Der Kreisrat Thomas Hartung ist einer von sieben Kandidaten des AfD-Kreisverbands Böblingen, die sich für das Amt eines ehrenamtlichen Richters am VerwaltungsgerichtStuttgart bewerben. Und das, obwohl Hartung Zweifel an der Unabhängigkeit der deutschen Justiz sät und in Social Media immer wieder mit extremen politischen Äußerungen auffällt.

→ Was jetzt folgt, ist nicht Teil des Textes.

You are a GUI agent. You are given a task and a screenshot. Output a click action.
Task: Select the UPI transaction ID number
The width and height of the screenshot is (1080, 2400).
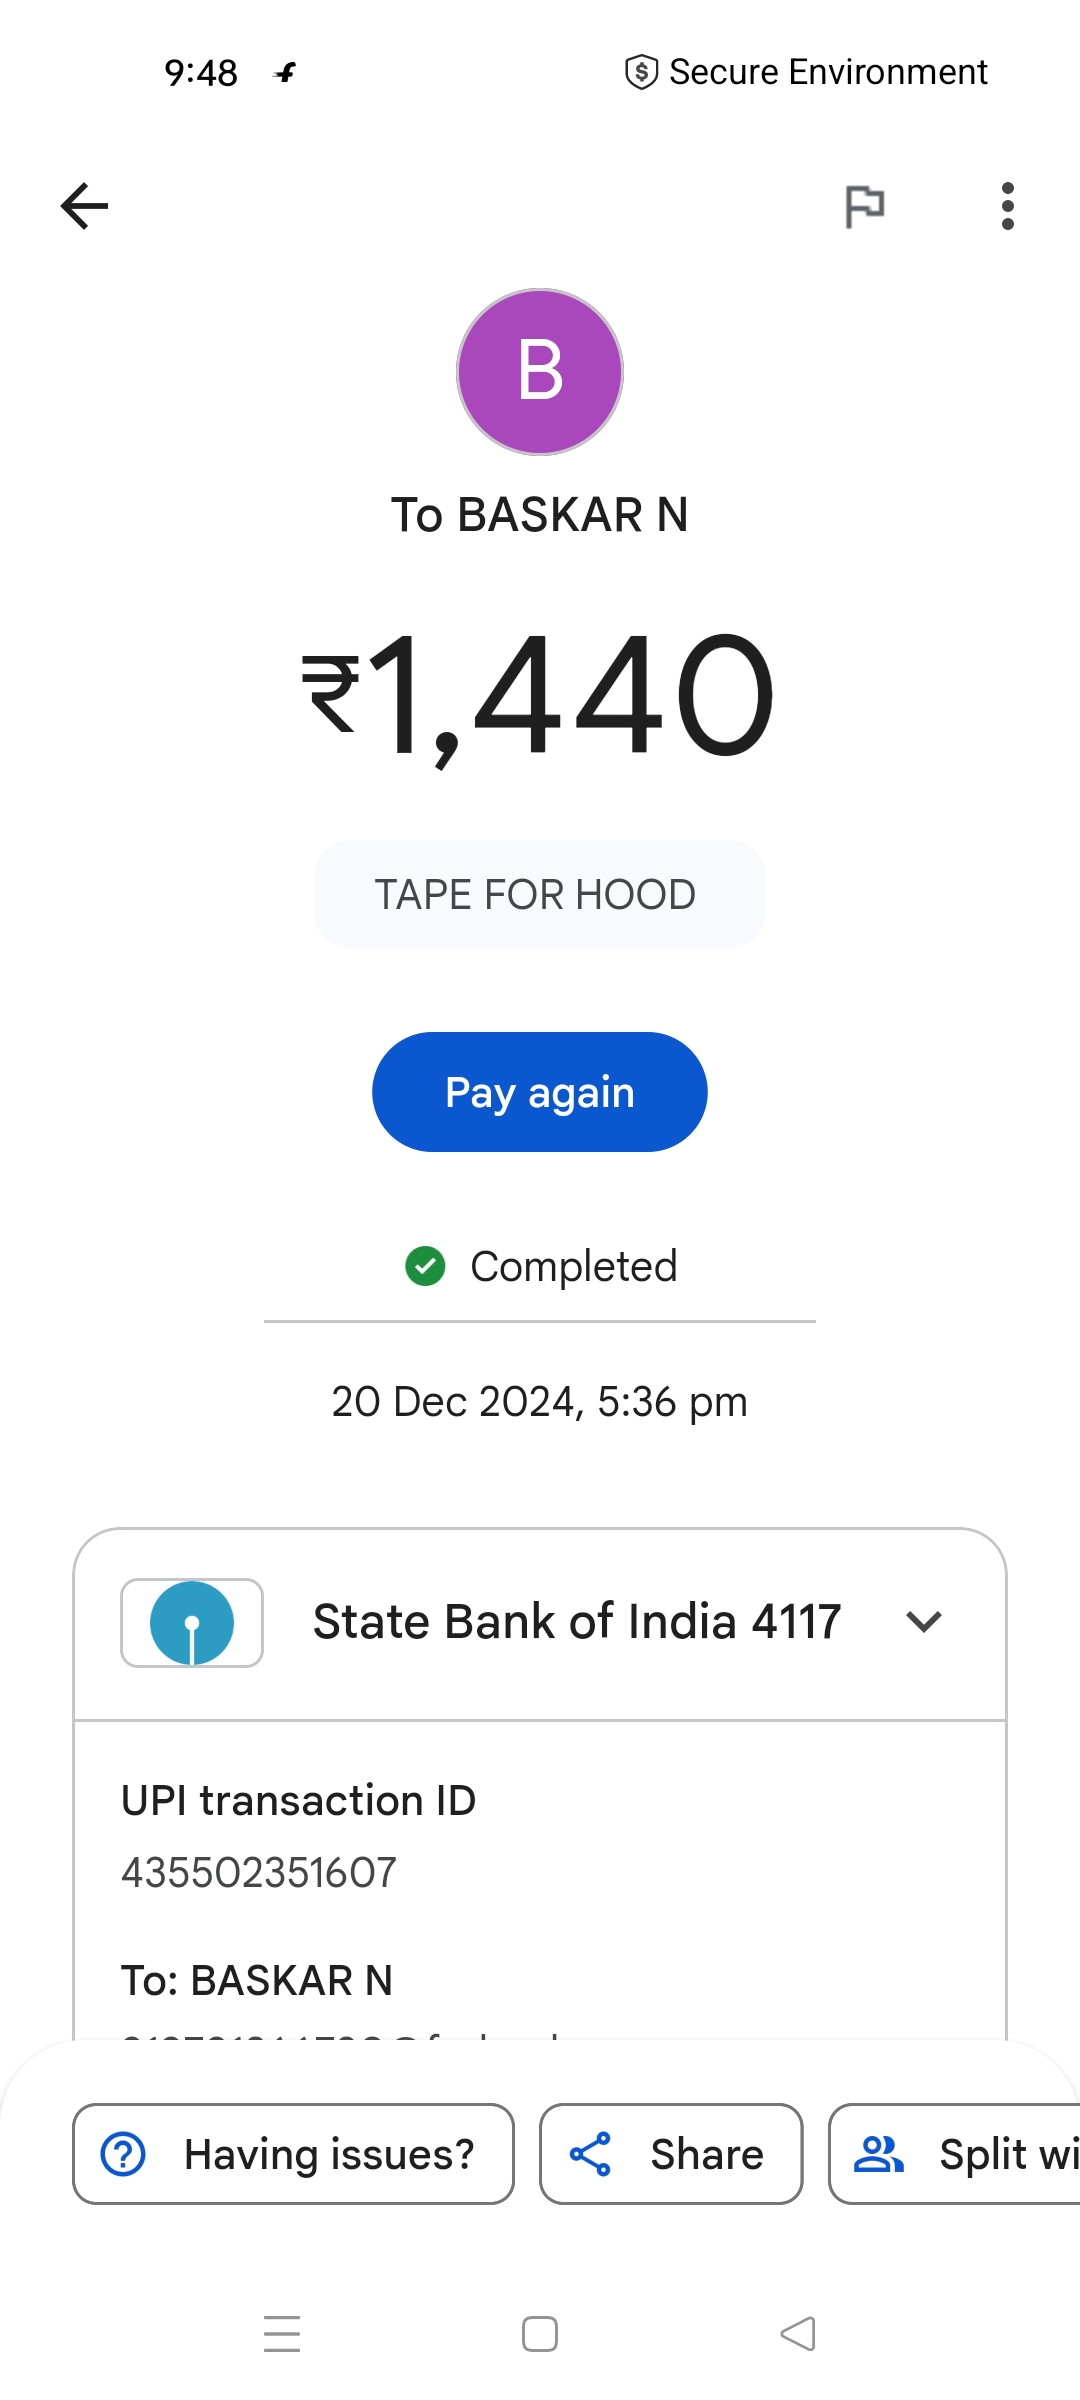coord(259,1872)
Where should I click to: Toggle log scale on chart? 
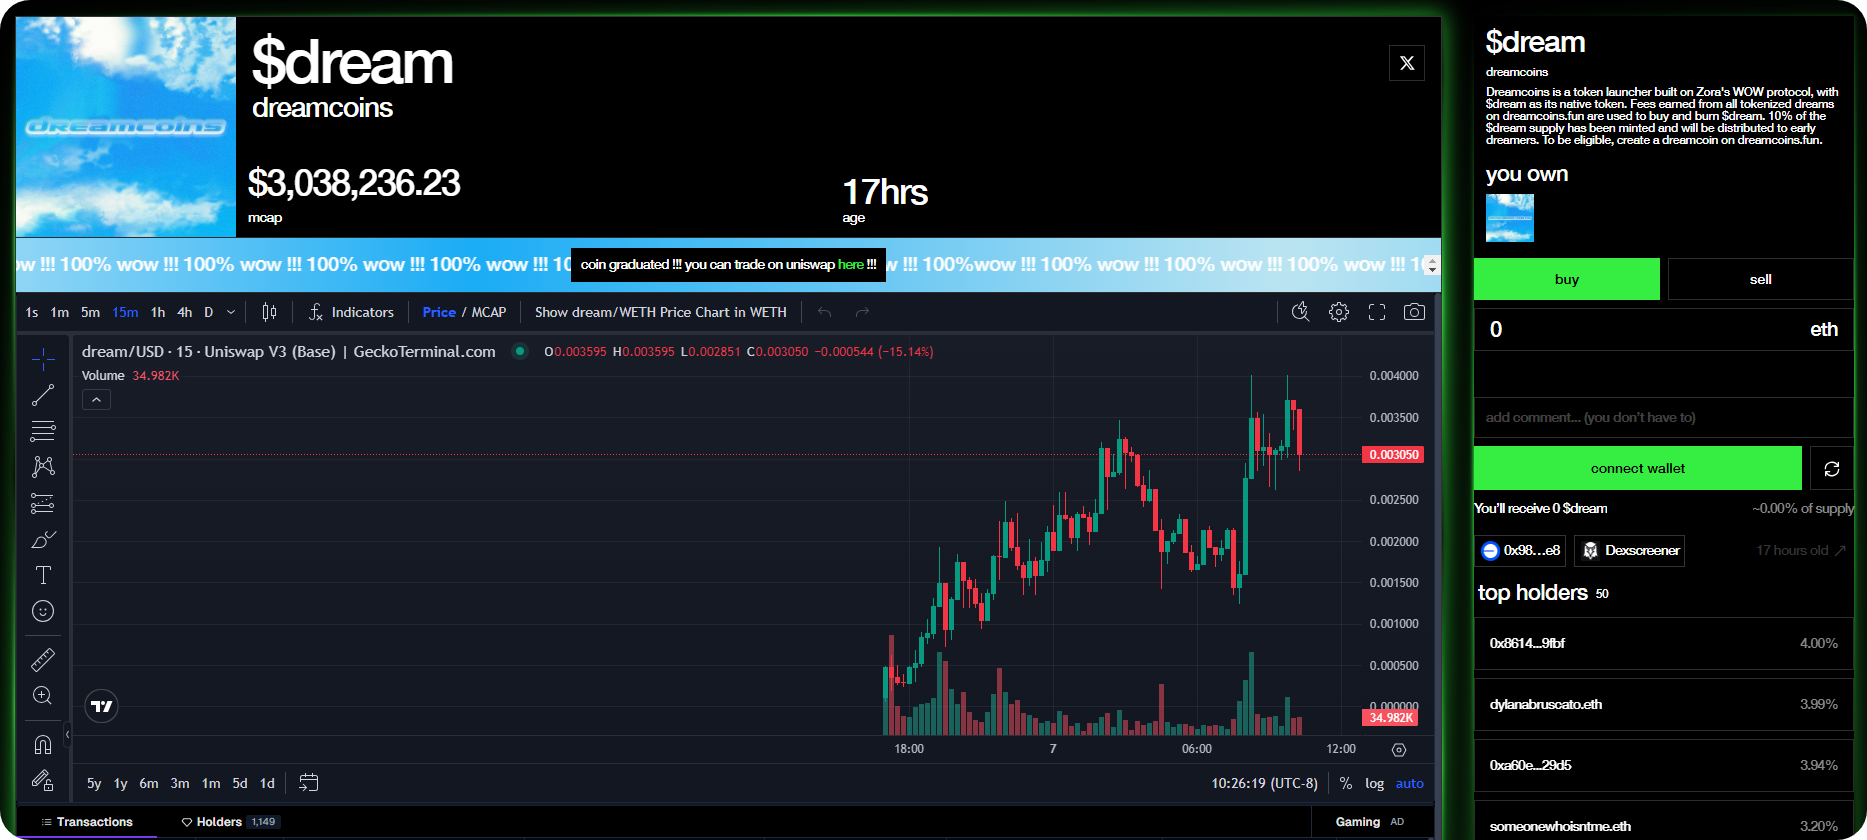tap(1375, 783)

Zum 1. Dezember werden an dem Gericht Laienrichterstellen neu besetzt. Proportional zur Fraktionsstärke konnten die Parteien in den Kreisvertretungen des Regierungsbezirks Stuttgart eine Vorschlagsliste abgeben, ihr dürfen Mandatsträger genauso angehören wie „einfache“ Bürger. Alle 52 auf der Böblinger Liste wurden einstimmig gewählt – auch die sieben AfD-ler. Während in anderen Kreisvertretungen wie zunächst in Heilbronn, Mannheim oder Schwäbisch Hall die AfD-Kandidaten abgelehnt wurden, ging deren Liste im Böblinger Kreistag durch. Das Verwaltungsgericht Stuttgart beschloss am 16. September, dass die Vorschlagsliste des Landkreises Heilbronn nochmals neu zusammengestellt werden müsse. Grund waren zwei Eilänträge des dortigen AfD-Kreisverbands und eines auf der Liste stehenden Kandidaten der Partei.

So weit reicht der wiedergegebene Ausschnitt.